This syndrome includes all the post-traumatic limb pain and other disturbances that continue even though the injury has healed. But the causes of the symptoms of the syndrome are unknown.
This is due to the fact that there are very few objective findings, diagnosis and the treatment is difficult. Some have even raised the question of whether such syndromes are real or are a result of psychosomatic illness.
Dr. Anne Louise Oaklander and colleagues, from Harvard Medical School in Boston, did sensory testing and quantitative nerve assessment.
They tested 18 patients on the affected and unaffected sites who suffer from complex regional pain syndrome. The findings were reported in the journal Pain.
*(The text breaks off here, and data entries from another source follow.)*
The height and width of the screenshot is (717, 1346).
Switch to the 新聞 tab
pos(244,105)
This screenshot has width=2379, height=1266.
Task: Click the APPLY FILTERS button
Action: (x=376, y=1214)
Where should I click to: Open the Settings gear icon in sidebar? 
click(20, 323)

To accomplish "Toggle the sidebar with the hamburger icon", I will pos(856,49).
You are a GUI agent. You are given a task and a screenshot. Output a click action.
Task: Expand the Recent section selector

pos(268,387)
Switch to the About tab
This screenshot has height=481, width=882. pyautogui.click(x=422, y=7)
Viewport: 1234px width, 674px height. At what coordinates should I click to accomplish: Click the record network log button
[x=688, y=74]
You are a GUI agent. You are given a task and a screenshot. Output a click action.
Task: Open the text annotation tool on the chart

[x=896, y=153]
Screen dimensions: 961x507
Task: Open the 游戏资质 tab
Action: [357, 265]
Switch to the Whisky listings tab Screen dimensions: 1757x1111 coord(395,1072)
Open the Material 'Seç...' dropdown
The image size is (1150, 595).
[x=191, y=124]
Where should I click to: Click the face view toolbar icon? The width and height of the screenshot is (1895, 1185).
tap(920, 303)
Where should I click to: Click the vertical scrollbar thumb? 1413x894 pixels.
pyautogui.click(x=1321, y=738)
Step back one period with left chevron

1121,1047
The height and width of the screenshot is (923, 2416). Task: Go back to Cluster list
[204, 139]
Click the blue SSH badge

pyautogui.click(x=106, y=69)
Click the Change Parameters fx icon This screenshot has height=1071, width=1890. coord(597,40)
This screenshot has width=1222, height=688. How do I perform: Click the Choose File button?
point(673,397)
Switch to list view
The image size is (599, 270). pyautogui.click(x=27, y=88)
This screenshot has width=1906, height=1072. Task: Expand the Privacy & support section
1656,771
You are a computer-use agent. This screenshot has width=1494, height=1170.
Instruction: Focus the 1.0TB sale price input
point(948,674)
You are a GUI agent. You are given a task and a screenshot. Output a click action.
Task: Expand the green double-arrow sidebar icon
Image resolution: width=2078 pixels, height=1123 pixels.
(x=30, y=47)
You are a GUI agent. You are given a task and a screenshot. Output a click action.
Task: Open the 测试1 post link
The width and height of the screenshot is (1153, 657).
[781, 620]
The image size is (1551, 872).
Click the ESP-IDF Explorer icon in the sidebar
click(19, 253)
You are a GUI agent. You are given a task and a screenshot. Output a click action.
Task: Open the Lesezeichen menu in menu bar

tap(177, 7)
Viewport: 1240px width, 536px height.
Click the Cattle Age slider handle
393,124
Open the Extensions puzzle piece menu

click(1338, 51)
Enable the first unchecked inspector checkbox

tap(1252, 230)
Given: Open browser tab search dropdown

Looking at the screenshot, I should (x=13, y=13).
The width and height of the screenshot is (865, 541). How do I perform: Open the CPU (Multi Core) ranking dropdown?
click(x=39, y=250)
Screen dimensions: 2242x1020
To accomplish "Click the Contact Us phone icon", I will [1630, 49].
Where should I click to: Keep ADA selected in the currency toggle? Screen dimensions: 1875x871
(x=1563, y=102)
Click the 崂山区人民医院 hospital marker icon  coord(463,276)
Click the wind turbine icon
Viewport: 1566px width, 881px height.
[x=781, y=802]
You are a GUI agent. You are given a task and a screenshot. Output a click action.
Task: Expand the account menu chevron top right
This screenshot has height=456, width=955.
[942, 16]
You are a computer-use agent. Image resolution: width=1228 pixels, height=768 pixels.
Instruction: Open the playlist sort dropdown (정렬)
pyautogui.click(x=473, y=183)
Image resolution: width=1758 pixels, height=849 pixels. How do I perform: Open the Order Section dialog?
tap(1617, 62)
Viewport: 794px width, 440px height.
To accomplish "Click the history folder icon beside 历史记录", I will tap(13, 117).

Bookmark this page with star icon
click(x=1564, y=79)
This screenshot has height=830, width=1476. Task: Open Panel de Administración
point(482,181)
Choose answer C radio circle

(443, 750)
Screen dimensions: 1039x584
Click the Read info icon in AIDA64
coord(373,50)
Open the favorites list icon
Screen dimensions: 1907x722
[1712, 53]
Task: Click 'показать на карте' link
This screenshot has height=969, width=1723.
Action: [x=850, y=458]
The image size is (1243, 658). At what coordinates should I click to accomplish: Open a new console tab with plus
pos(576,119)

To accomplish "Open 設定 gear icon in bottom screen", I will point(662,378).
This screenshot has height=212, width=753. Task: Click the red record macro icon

Seven subjects without complex regional pain syndrome, but with similar symptoms served as controls.
It was found that the complex regional pain syndrome patients had previous histories and symptoms for the disorder and was often associated with medical procedures.
On testing the patients it was found that these areas were highly sensitive to mechanical and heat-induced pain and also showed decreased nerve fiber densities. In case of the controls they did not display these reductions at their pain sites.
Hence the researchers concluded by saying that complex regional pain syndrome patients should be evaluated by neurologists who specialize in nerve injury.
They should also be treated with medications or other procedures that has been proved effective for other nerve-injury pain syndromes.